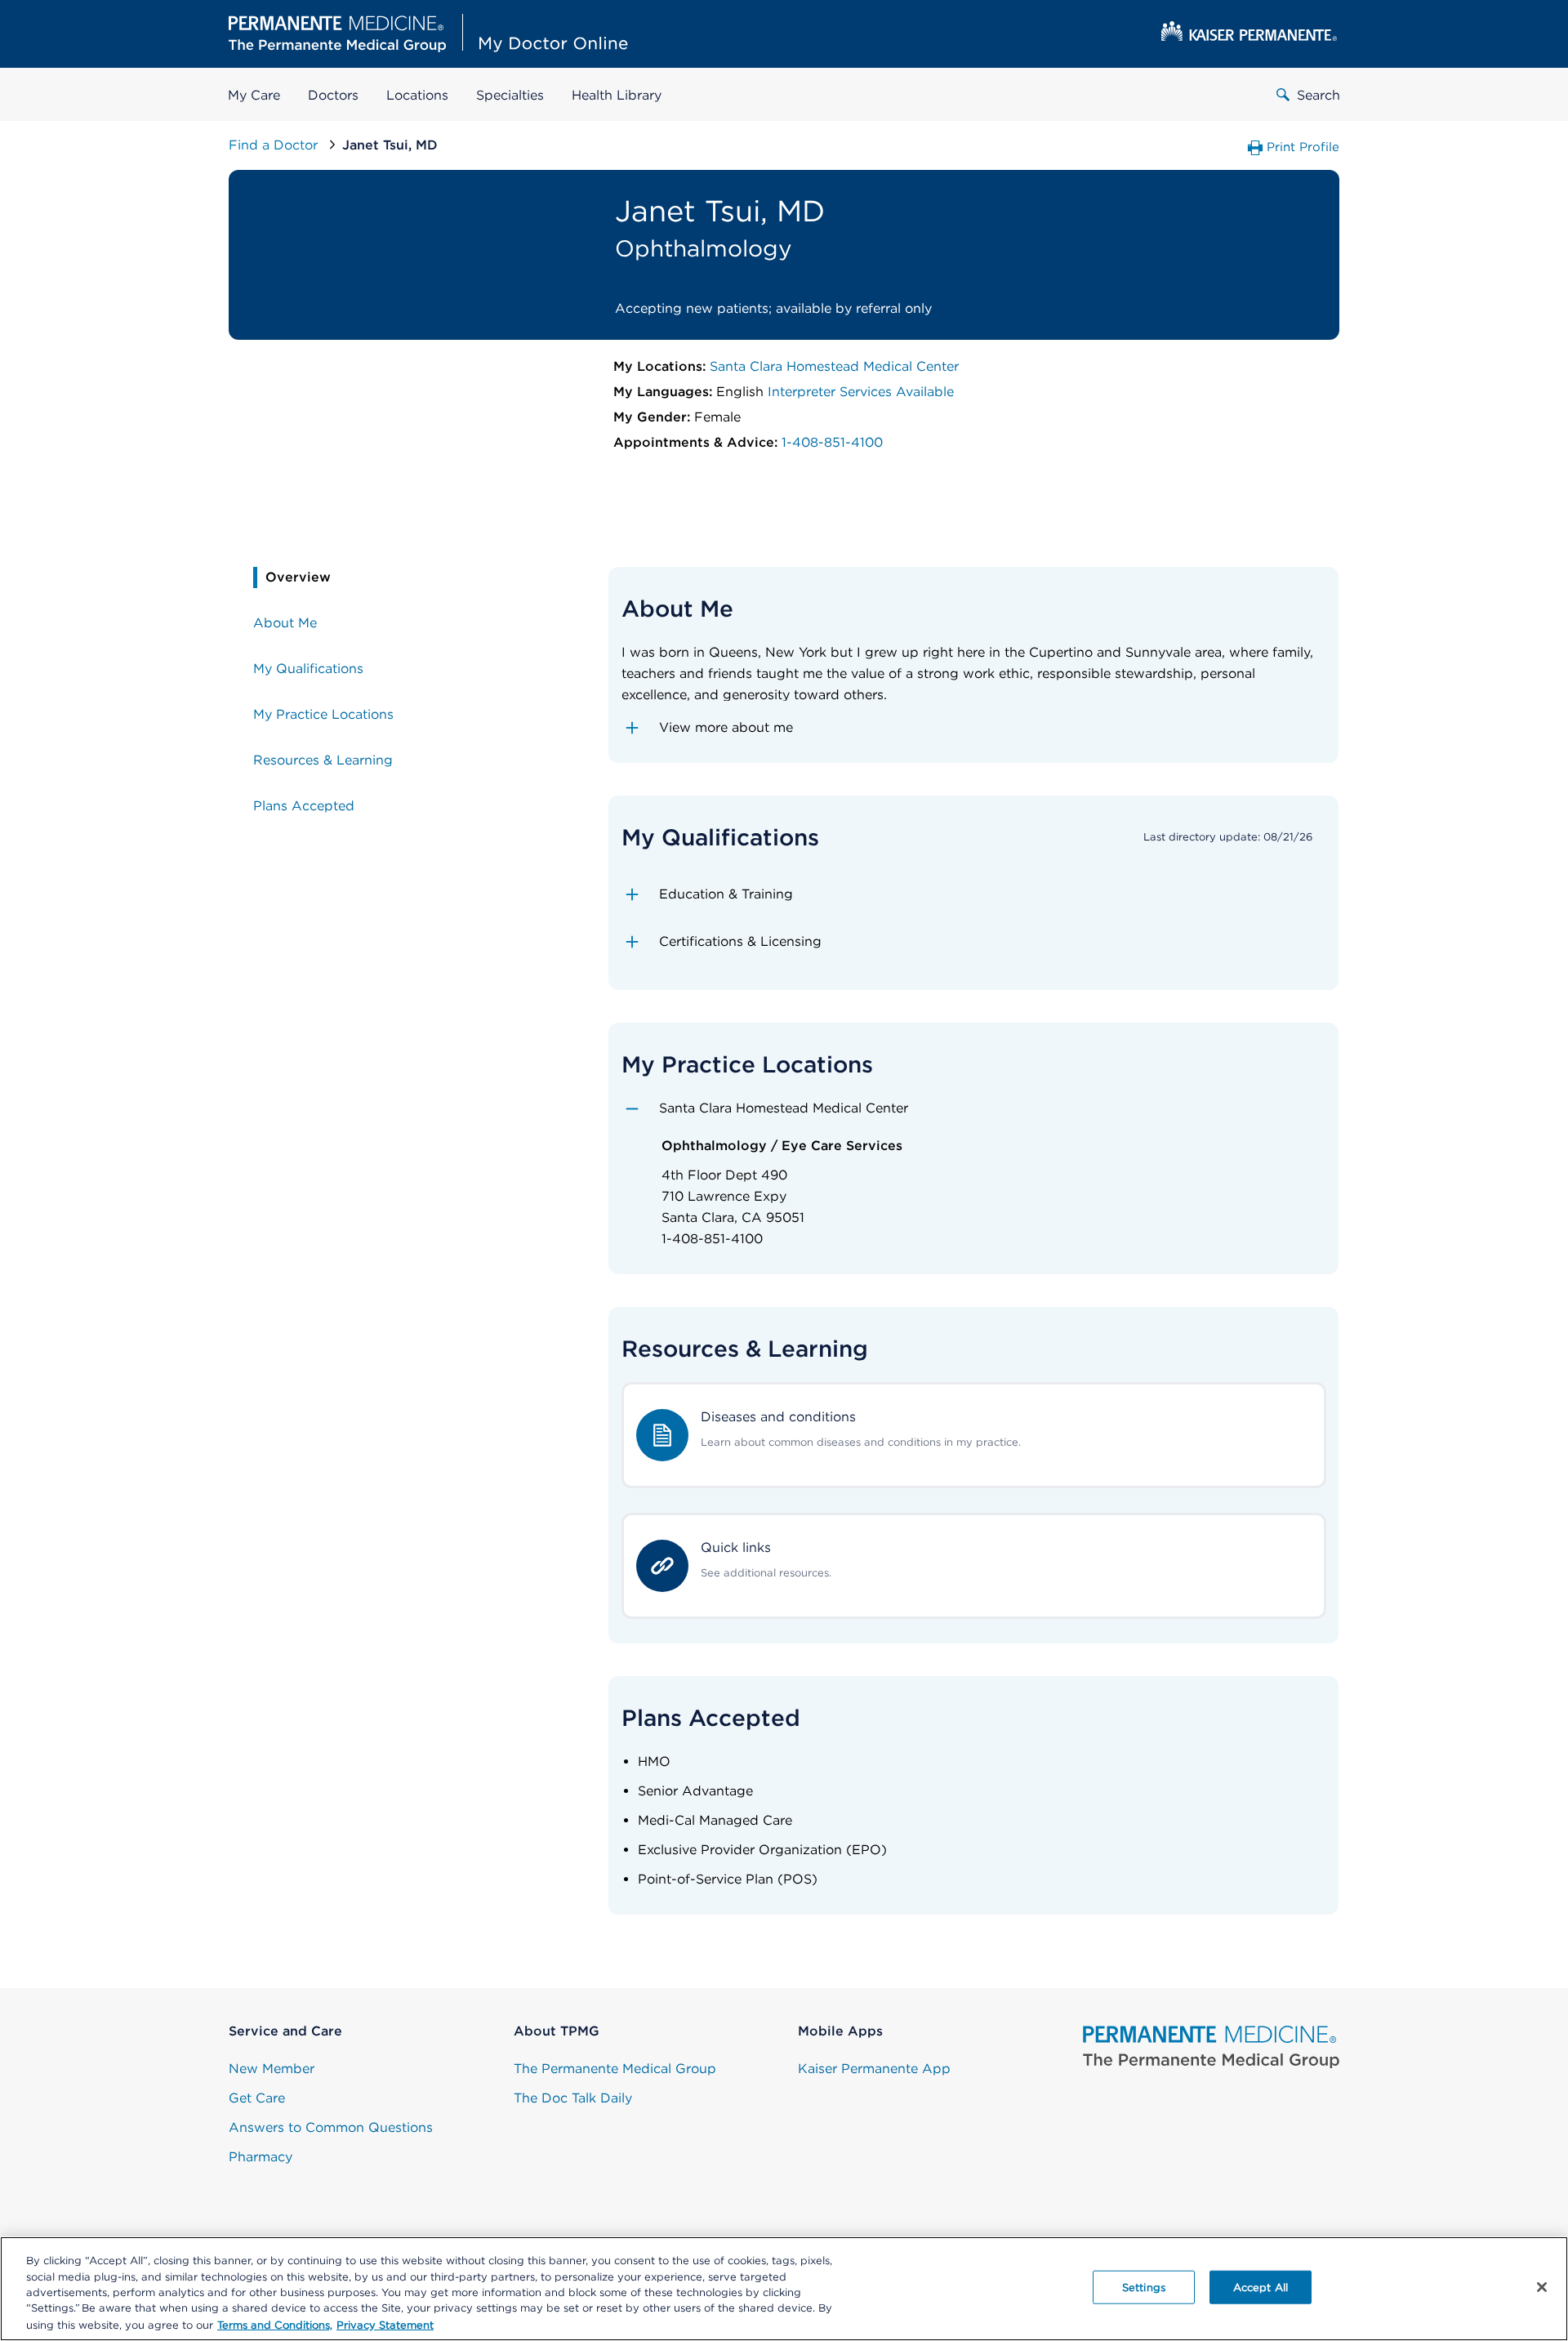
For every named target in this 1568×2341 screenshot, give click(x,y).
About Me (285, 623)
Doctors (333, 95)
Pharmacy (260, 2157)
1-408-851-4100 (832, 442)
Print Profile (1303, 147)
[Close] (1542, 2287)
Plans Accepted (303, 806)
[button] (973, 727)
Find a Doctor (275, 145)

******************************

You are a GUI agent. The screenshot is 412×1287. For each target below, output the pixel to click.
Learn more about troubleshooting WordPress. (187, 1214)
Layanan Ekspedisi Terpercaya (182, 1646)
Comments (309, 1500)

******************************

_EXERCISE_
Which lines in the records above hold the string "screenshot"? Copy each of them.

_TASK OUTPUT_
For every named target in this 1568×2341 screenshot, give click(x,y).
You are a GUI agent. The screenshot is 412×1287. For each target below, output the pixel to click.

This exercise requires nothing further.